— BEGIN Text passage —

But mark this, there will be terrible times in the last days. People will be lovers of themselves, lovers of money. boastful, proud. Abusive, disobedient to their parents, ungrateful. unholy Without love, unforgiving, slanderous.

without self-control. Brutal. not lovers of the good. treacherous, rash, conceited lovers of pleasure rather than lovers of God. having a form of godliness, but denying its power.

have nothing to do with them. They are the kind who worm their way into homes and gain control over weak-willed women. Who are loaded down with sins and are swayed by all kinds of evil desires. always learning but never able to acknowledge the truth. Just as Janus and Jambras opposed Moses, so also these men opposed the truth.

men of depraved minds. who as far as the faith is concerned, are rejected. But they will not get very far because, as in the case of those men, their folly will be clear to everyone. You, however, know all about my teaching, my way of life, my purpose, faith, patience, love, endurance, persecutions, sufferings, what kinds of things happened to me in Antioch. Iconium and Lystra.

the persecutions I endured. Yet the Lord rescued me from all of them. In fact, everyone who wants to live a godly life in Christ Jesus will be persecuted. While evil men and impostors will go from bad to worse, deceiving and being deceived. But as for you, continue in what you have learned and have become convinced of.

— END Text passage —
— BEGIN Data —

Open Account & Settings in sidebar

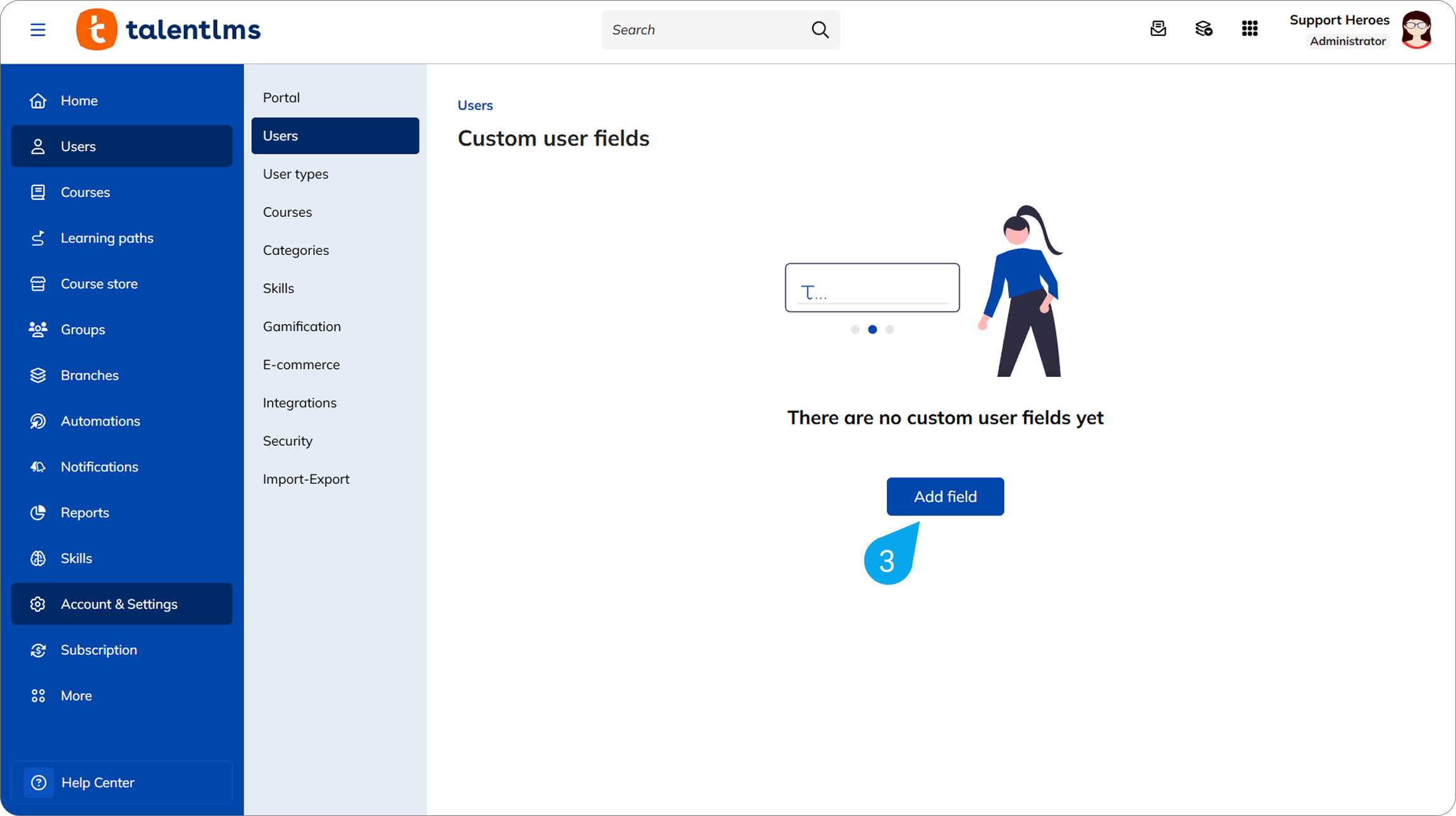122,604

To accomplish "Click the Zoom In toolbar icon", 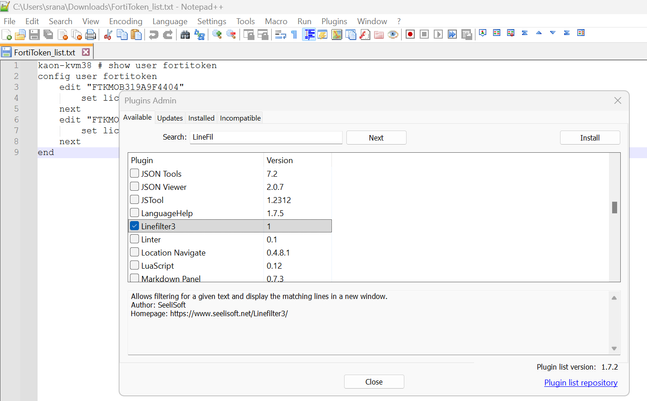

— END Data —

Task to carry out: Repeat the passage above about the last days from "But mark this, there" to "opposed the truth.", word for word.

Solution for this task:
But mark this, there will be terrible times in the last days. People will be lovers of themselves, lovers of money. boastful, proud. Abusive, disobedient to their parents, ungrateful. unholy Without love, unforgiving, slanderous.

without self-control. Brutal. not lovers of the good. treacherous, rash, conceited lovers of pleasure rather than lovers of God. having a form of godliness, but denying its power.

have nothing to do with them. They are the kind who worm their way into homes and gain control over weak-willed women. Who are loaded down with sins and are swayed by all kinds of evil desires. always learning but never able to acknowledge the truth. Just as Janus and Jambras opposed Moses, so also these men opposed the truth.